Reward models can be considered as somehow related to uncertainty quantification: they are typically trained (for instance from human feedback) to evaluate a completion in terms of a validity specification. However, this validity specification usually includes absence of toxic content or alignment with user intentions, rather than correctness of an answer, even if the latter could plausibly be used. Then, they are used as the reward function to finetune LLMs via RL. However, they can also be independently used to evaluate completions produced by a model; some works also show that they can be used to evaluate partial completions, thus stopping generation and then restarting it if a generation is likely to be unsuccessful wrt the final specification .

However, in contrast to intrinsic uncertainty quantification and assessors, reward models are generally not specific to a single LLM. As such, they rely on generic features of the output that can be used to understand agreement with the considered validity specification. In contrast, assessors and uncertainty quantification approaches are trained considering a specific model or a set of models and explicitly or implicitly rely on their features.
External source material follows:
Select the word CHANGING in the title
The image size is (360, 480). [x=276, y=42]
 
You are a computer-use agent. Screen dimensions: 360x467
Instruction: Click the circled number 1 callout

How humans interpret LLM uncertainty

Human perception and prediction of LLM performance represents another important research direction. Studies have revealed significant limitations in human ability to anticipate LLM behavior. A recent experiment has shown that humans perform only marginally better than random chance when predicting GPT-4’s performance. Moreover, humans tend to exhibit overconfidence in predicting LLM performance on high-stakes tasks, likely due to anchoring on past interactions with these systems . A particularly concerning finding is that LLM success on challenging tasks within a domain does not necessarily translate to reliable performance on simpler tasks in the same domain . This counterintuitive behavior challenges our natural assumptions about machine learning systems and highlights the importance of systematic evaluation approaches. Additionally, a recent work shows that, even for LLMs that are well-calibrated in terms of the probabilities they assign to the tokens indicating the options in multiple-choice scenarios, the explanations they provide to justify the chosen option lead humans to become overconfident in whether the LLM is correct (the authors term this the “calibration gap”). Moreover, the authors show that longer LLM explanations increase the confidence of users even if accuracy does not improve. However, they find that it is possible to adjust LLM explanations to better reflect the models internal confidence, which allows to reduce the calibration gap. Another work subject humans to a test with the assistance of an LLM with several uncertainty quantification methods (more or less calibrated) and find that users modulate their choices following the confidence outputs, indicating that improving calibration of those confidences is important.º

Robustness of LLMs to input perturbation

The sensitivity of LLMs to minor prompt modifications has been well-documented in the literature . Research has demonstrated that even subtle changes to input prompts can result in substantially different outputs, raising questions about the reliability and consistency of these systems. This sensitivity to input perturbations suggests a potential avenue for uncertainty estimation: by measuring a model’s response variability to small input modifications, we could potentially identify cases where the model exhibits high uncertainty and should be rejected. While this approach has been theoretically proposed in recent literature reviews, particularly in Hendrickx et al.’s 2024 review , its practical application to LLMs remains unexplored.